Share

Tabu

"Apa?!"

"Apa yang barusan Dewi katakan?!"

"Apakah Dewi baru saja memanggil gelandangan itu sebagai Tuan?"

Semua orang terkejut dan tidak mempercayainya.

Saking terkejutnya, bahkan sampai ada yang menampar pipinya sendiri.

"Plak!"

"Auh...sakit! Ini bukan mimpi!"

"Tidak mungkin! Ini benar-benar tidak mungkin!"

"Dewiku... Dewi Bell yang selama ini aku puja dan kagumi ternyata memanggilnya Tuan?"

"Ini... ini... apakah ini Neraka?"

....

Mengabaikan semua keterkejutan disekitarnya, ekpresi Bella masih hormat dan dengan lembut sedikit melirik gelandangan di sampingnya, dan membuka bibirnya, "Tuan, apakah Anda membutuhkan---"

"Aku perlu membersihkan diri." Suara ringan dan acuh tak acuh terdengar.

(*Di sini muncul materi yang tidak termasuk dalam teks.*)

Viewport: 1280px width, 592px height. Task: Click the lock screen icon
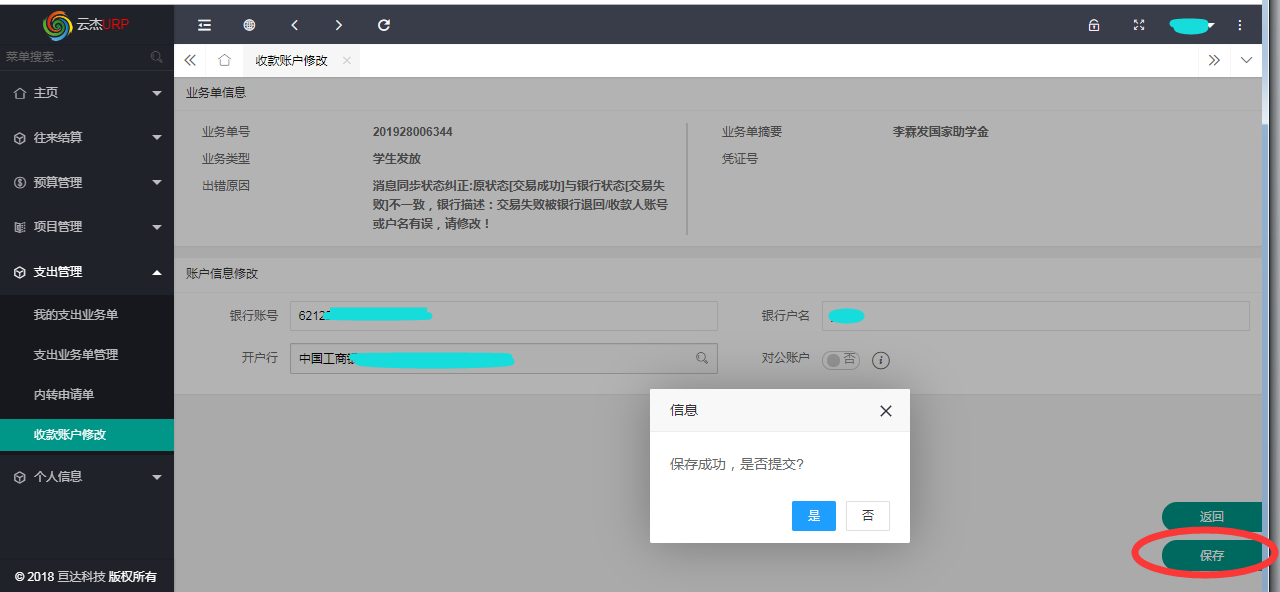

"Membersihkan diri?" Bella terkejut dan segera mengangkat kepalanya.

Tapi wanita itu tidak memiliki waktu untuk terkejut dan harus segera mengejar orang dia panggil "tuan" itu kedalam hotel.

Seperti seorang pelayan, Bella menunjukkan jalan kepada pria tanpa identitas itu, dan tidak sekalipun bersuara.

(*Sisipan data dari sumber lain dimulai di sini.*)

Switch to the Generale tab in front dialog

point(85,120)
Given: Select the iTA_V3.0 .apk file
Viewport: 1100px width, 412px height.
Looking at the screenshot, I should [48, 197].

Arabella Bella, artis yang selama ini dikagumi banyak orang dan dipuja sebagai Dewi itu ternyata berjalan dibelakang pria asing itu dengan sikap hormat dan tenang.

Pemandangan seperti itu, bahkan jika sekarang banyak orang di hotel, tidak ada seorangpun yang bisa mencernanya sama sekali.

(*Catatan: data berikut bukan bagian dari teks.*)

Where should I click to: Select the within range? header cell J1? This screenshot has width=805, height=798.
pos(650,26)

Semua orang terdiam, dan hanya bisa menyaksikan Dewi mereka pergi begitu saja tanpa bersuara.

Hanya ketika Bella dan pria asing itu masuk lift, ledakan ekpresi segera terjadi di antara semua.

"Woow! Ini benar-benar berita besar!"

"Dewi Bell yang selama ini dikira banyak orang tidak tertarik pada pria ternyata telah memilih seorang gelandangan!"

"Selain memilihnya, dia bahkan juga memanggilnya sebagai tuan."

"Bukan hanya itu saja! Tapi Bella yang selama ini di panggil Dewi ternyata juga memiliki panggilan akrab "bebek" pada namanya."

"Ini... ini... ini benar-benar ledakan besar!"

"Jika berita seperti ini diterbitkan, besok pasti akan menjadi headline di koran dan telivisi selama berminggu-minggu!"

.....

Di saat yang bersamaan, dalam kantor polisi, seorang pria dengan pangkat yang lebih tinggi dari Arinda telah datang, dan wajahnya tampak merah dan biru.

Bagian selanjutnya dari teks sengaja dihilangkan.